~ napisał(a): ~ napisał(a): ~ napisał(a): ~Monika napisał(a): Jacy podli są ludzie! Sami nie pomagają zwierzętom, a gdy ktoś inny to robi, to jeszcze go piętnują. Wszystko po to, by usprawiedliwić swoją prymitywną obojętność na cierpienie braci mniejszych oraz z powodu agresji jaką w sobie mają, bo są... prymitywni! Szacunek dla Pani, która zajmuje się tymi kotami !
Tylko źli ludzie nie lubią zwierząt. Stosunek do zwierząt jest świadectwem naszego człowieczeństwa.
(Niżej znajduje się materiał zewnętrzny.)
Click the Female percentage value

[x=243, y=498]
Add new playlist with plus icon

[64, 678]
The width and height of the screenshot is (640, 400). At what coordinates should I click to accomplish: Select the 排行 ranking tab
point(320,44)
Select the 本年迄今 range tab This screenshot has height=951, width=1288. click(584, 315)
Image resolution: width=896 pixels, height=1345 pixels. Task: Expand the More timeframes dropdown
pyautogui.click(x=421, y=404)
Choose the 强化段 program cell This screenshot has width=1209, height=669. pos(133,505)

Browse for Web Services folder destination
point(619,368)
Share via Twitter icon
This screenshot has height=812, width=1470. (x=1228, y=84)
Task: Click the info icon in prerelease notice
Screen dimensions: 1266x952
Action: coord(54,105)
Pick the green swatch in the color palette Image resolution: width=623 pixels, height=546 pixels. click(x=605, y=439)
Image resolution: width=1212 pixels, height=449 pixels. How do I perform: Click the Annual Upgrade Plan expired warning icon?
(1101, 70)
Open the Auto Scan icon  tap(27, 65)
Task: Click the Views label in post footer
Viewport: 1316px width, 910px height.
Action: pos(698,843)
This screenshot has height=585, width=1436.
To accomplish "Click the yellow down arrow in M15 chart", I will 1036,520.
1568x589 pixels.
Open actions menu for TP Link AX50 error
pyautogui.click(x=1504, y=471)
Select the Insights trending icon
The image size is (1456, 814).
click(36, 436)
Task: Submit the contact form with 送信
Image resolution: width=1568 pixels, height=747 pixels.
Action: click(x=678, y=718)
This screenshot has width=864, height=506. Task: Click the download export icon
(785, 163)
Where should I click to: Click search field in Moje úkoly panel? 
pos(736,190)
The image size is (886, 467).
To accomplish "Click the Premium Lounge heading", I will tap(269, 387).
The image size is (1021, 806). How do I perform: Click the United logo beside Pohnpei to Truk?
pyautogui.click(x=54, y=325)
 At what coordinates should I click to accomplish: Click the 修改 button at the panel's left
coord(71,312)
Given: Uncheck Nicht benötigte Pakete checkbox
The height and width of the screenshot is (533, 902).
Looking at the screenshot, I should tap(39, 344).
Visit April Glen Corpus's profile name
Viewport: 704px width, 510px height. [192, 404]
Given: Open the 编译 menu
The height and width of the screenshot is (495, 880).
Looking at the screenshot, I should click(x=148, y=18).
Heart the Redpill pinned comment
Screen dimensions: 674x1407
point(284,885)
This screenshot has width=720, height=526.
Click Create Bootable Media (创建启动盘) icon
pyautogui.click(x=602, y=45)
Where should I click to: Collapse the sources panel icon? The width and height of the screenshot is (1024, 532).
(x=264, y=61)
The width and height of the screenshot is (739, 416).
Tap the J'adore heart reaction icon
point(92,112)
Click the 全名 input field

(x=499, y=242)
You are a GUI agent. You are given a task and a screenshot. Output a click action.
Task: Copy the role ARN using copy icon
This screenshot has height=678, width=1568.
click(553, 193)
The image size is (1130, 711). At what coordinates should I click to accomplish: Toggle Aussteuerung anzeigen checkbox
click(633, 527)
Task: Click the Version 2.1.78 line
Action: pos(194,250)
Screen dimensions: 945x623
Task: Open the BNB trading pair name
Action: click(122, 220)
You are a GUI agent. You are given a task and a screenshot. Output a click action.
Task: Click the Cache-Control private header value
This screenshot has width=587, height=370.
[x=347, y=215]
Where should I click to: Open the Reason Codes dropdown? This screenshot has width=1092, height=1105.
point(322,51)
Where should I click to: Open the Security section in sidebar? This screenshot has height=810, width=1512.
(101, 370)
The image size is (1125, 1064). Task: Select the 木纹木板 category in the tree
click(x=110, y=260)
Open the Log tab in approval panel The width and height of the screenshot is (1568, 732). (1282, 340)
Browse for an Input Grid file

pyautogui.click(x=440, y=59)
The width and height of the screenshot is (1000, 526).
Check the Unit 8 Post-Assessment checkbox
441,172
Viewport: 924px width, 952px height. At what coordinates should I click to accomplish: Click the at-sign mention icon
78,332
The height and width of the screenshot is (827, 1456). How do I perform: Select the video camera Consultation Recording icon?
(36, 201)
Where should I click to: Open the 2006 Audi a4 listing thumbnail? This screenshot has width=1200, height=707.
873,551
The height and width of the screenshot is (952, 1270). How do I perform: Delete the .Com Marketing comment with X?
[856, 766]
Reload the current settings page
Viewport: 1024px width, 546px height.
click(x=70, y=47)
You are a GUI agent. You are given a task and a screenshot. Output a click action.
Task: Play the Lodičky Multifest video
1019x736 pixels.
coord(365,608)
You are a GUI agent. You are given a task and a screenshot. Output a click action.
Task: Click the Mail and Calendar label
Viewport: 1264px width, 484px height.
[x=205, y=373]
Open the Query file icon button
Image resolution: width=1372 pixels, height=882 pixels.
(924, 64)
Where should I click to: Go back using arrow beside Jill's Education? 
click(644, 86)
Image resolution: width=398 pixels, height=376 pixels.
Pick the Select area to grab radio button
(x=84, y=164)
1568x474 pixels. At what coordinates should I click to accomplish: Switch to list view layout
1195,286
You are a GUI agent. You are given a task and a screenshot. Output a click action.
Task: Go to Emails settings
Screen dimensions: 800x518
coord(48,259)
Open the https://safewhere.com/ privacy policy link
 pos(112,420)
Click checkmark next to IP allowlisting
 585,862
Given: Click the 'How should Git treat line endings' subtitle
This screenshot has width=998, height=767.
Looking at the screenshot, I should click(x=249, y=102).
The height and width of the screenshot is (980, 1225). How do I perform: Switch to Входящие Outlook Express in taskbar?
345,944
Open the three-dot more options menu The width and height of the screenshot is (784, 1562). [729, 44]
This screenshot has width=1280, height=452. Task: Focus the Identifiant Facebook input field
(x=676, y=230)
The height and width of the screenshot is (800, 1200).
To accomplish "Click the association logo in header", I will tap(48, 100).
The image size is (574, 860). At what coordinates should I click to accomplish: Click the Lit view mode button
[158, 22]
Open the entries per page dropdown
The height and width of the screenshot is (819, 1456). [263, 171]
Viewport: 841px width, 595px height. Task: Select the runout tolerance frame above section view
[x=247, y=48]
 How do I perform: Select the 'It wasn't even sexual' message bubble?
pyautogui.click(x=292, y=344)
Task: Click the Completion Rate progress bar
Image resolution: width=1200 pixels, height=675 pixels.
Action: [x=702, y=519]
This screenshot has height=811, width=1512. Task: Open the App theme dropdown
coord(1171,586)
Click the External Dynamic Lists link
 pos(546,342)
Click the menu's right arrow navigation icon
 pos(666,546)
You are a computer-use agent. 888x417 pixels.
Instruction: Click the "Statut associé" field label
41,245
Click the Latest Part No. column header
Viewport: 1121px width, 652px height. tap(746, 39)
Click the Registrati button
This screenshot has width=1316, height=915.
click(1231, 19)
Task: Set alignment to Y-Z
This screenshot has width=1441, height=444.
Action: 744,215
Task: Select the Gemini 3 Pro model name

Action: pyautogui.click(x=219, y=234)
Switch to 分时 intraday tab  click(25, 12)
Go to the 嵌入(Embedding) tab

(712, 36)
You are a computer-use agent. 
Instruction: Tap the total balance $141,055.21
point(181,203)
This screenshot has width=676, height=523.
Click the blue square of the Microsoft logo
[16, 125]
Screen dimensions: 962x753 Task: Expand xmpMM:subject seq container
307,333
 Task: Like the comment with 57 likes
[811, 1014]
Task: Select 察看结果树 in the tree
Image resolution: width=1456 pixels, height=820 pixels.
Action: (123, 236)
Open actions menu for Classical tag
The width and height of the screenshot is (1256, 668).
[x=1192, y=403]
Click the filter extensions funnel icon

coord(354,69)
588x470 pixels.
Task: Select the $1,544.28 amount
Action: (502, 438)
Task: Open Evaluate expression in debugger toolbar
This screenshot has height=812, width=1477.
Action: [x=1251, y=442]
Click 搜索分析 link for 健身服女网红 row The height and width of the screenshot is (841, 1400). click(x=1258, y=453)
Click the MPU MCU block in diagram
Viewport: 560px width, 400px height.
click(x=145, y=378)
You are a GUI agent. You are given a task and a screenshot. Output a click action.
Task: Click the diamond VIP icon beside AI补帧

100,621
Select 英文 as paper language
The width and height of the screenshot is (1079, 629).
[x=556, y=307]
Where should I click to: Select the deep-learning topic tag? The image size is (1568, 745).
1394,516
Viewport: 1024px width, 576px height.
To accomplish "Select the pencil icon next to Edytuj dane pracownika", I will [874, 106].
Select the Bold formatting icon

Prymitywni rodzice wychowują prymitywne dzieci więc skąd one później mają mieć szacunek dla "takiej starszej pani".
Czytaj ze zrozumieniem o co chodzi w tej dyskusji,a potem formułuj sądy,a takie aluzje są trafne w odniesieniu do Ciebie.Nikt nie pisał na temat szacunku do starszej pani,tylko o uciążliwościach takiej ilości tych kotów.Kumasz?
Czytać ze zrozumieniem uczyli w podstawówce.
"Kumaty" - szacunek dla starszej pani nie wynikał z sędziwego wieku tylko z jej uczynków.
Trudno ci to pojąć? Nie próbuj bo to powyżej twoich możliwości intelektualnych.
Dla ciebie niewyobrażalne jest że bezinteresownie można dokarmiać bezdomne zwierzęta samemu żyjąc w niedostatku.
Prymitywni ludzie tego nie zrozumieją.
Szacunek dla osób z sercem.
Skoro podstawówka już za Tobą/nie wiem,jak ją skończyłeś/,tzn. że nie jesteś już taki młody/młoda i napiszę :rozumiesz,co napisałem???Temat o uciążliwości takiej ilości kotów, a nie o szacunku!!!Tak,szlachetnie dokarmiać,tylko co ,jeśli przerodzi się to w patologię uciążliwą dla sąsiadów?Jesteś w stanie to zrozumieć?Chyba nie,skoro stać Cię tylko na posądzanie kogoś o prymitywizm,samemu/samej takim będąc.